Audio Transcription (ASR)

The system utilizes Faster-Whisper to convert video audio tracks into high-fidelity, timestamped text. This component is critical for semantic search, allowing the RAG agent to locate specific moments based on spoken dialogue or narration.

Transcription Engine: Faster-Whisper

Faster-Whisper is a reimplementation of OpenAI's Whisper model using CTranslate2. It is significantly faster than the original implementation while maintaining the same accuracy. In this architecture, the engine is responsible for:

Voice Activity Detection (VAD): Filtering out silence and non-speech segments.
Timestamp Generation: Providing precise [start, end] offsets for every sentence or phrase.
CUDA Acceleration: Utilizing NVIDIA GPUs to process long-form video audio in near real-time.

The Ingestion Pipeline

Transcription is an automated stage within the video ingestion workflow. When you submit a video via the API or UI, the system follows these steps:

Audio Extraction: The system strips the audio stream from the video source.
Asynchronous Processing: The transcription job is queued.
Chunking: The resulting transcript is broken into semantic segments (chunks) mapped to specific time intervals.

You can monitor the progress of this stage through the JobStatus schema:

// Example of a job currently in the transcribing stage
{
  "job_id": "job_01HXYZ123ABC",
  "status": "transcribing",
  "progress_percent": 45,
  "current_stage": "Extracting speech-to-text with timestamps",
  "message": "Processing audio stream..."
}

Searching Transcripts

Once indexed, audio chunks are stored in the vector database with a chunk_type of audio. When performing a search, the system retrieves these segments based on semantic similarity to the user's query.

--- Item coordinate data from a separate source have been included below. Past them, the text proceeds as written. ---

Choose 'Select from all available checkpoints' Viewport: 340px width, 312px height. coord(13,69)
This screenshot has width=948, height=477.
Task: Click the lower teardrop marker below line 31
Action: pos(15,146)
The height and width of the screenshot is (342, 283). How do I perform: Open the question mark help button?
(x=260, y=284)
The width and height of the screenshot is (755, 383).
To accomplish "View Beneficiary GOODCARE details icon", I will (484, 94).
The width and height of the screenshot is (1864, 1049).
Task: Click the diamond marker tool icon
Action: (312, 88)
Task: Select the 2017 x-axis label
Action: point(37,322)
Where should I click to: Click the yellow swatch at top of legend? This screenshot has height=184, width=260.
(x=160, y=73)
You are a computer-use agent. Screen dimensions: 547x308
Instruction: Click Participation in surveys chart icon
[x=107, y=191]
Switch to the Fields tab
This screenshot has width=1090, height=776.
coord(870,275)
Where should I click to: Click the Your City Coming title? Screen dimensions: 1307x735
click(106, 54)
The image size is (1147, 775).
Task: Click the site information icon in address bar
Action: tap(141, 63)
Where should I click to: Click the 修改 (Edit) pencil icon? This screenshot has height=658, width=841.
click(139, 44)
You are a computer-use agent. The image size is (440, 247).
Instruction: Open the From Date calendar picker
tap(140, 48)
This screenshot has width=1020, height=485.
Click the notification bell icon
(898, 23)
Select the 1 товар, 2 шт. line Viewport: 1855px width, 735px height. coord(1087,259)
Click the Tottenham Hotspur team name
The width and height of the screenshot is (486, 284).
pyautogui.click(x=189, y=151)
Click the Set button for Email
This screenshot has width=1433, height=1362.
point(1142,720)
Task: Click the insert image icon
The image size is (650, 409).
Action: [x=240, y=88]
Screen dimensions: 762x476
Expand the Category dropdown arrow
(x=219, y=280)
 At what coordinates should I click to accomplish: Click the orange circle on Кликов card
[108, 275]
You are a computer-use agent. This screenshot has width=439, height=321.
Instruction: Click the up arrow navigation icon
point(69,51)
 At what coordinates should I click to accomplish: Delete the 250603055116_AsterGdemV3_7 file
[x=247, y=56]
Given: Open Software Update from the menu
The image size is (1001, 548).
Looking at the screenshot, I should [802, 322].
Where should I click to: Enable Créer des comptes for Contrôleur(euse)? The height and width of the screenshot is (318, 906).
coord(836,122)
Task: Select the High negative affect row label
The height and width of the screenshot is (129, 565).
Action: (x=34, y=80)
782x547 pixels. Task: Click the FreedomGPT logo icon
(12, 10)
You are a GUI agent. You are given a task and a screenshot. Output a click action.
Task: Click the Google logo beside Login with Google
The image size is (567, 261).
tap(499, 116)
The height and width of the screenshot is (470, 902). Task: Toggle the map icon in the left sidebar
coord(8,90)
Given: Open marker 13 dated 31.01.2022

Search Request Configuration

To specifically include or exclude audio data in your searches, use the include_audio flag in the search request:

curl -X POST http://localhost:8000/api/v1/search \
  -H "Content-Type: application/json" \
  -d '{
    "query": "What did the speaker say about long-term goals?",
    "include_audio": true,
    "top_k": 5
  }'

Search Result Schema

Audio-based search results return the specific text fragment and the exact time it occurred:

{
  "video_id": "vid_98765",
  "chunk_id": "chunk_audio_001",
  "chunk_type": "audio",
  "timestamp_start": 42.5,
  "timestamp_end": 51.0,
  "content": "Our main objective for the next quarter is to stabilize the infrastructure...",
  "score": 0.89
}

Configuration and Optimization

The ASR behavior is primarily governed by the system's environment configuration. While the model size (e.g., base, small, medium, large-v3) can be configured in the backend settings, the default deployment is optimized for a balance between speed and accuracy.

| Setting | Description | |---------|-------------| | Device | Defaults to cuda for GPU acceleration. | | Compute Type | Optimized to float16 or int8_float16 depending on hardware support. | | Language Detection | Automatically detects the primary language of the video. |

[!TIP] For best results with ASR, ensure the video source has clear audio. High background noise or overlapping speakers may reduce timestamp precision, though semantic retrieval remains robust.